Using technology to capture PROs
By: Jennifer Christian, MPH, PharmD, PhD | June 07, 2016
How to improve collection of patient reported data, and how it can increase the value of new treatments.
The ability to capture real-world patient reported outcomes (PROs) has become a priority for developers in the clinical research space. Both the US Food and Drug Administration (FDA) and the European Medicines Agency (EMA) have published guidance and reflection papers on the use of PROs in the drug development and approval process..
But regulatory interest isn’t the only reason biopharma companies should be paying more attention to this data. PROs are a valuable resource across the drug development lifecycle, providing a baseline for current treatments, informing trial design and helping researchers deliver outcomes that will be meaningful to patients and physicians -- as well as regulators.
These patient important outcomes can be used to more clearly link the value proposition of a treatment to the personal needs of the patient. For example, the Crohn’s and Colitis Foundation recently gathered patient reported outcomes from its members that shows patients with irritable bowel syndrome have more anxiety, depression, fatigue and sleep disturbance, and less social satisfaction than the general population, and that using corticosteroids made all of these outcomes worse. This kind of insight could directly impact clinical decision-making as well as influence researchers to include endpoints in trials that will measure outcomes that can have the greatest impact on patients’ lives.
Patient reported data can also be used to demonstrate the benefit and add contextual meaning to the impact of treatments on patient lives in support of approval and pricing efforts. A report published in 2013 shows studies with PROs as primary endpoints are far more likely to facilitate positive regulatory review and acceptance of PROs in support of labeling claims. The report also shows that inclusion of PROs as non-primary endpoints can also be used to provide support for primary endpoints. For example, a study may use a well-accepted clinician-reported outcome (such as in depression) and then include a PRO to measure patients’ perceptions of severity of the condition (such as the Beck Depression Inventory).

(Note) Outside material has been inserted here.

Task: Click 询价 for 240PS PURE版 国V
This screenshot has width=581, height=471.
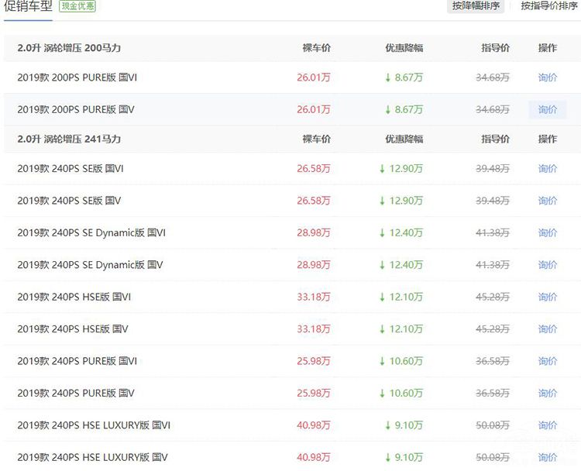Action: 548,394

In related research, my colleagues at Quintiles conducted a study into the types of PRO claims that are most beneficial to clinical research, which they shared in a poster at the 2015 ISPOR European Congress in November. Their study shows the PROs that have the greatest impact on prescribing and reimbursement align directly with the competitive advantage a drug brings to the market, which will vary according to that value proposition – i.e. for one drug it might be significant impact on cost-effectiveness, whereas for others it might be tied to the reduction of adverse events, greater tolerance, or less pain.
All of these examples underscore the value that PRO data can bring to the clinical research process. The challenge now is figuring out the best way to collect and apply this data.

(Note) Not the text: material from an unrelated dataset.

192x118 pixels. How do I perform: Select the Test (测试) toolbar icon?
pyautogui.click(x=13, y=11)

The right PRO platform for your study
Technology-based systems and online data gathering tools are making it faster, easier and cheaper for biopharma companies to engage with patient communities and capture patient reported data within their clinical research and commercialization programs. But these tools can still be improved upon.
At the 2016 BIO International conference this week, I will be participating on a panel discussing how we can better use technology to capture real world patient experience for comparative effectiveness. In that session we will explore how organizations can harness registries, social media and other technologies to capture PRO data, how to best integrate these resources with other clinical and claims databases, who should bear the cost of new technology for PRO collection, and how regulators’ statements on this topic may affect clinical research decision making.
There are still many questions to be answered about the most effective way to capture and use this data throughout the research process. I’m excited to gain insights from my colleagues on this panel, and to participate in a broader discussion with stakeholders from across the industry on how we can make the best use of this valuable information.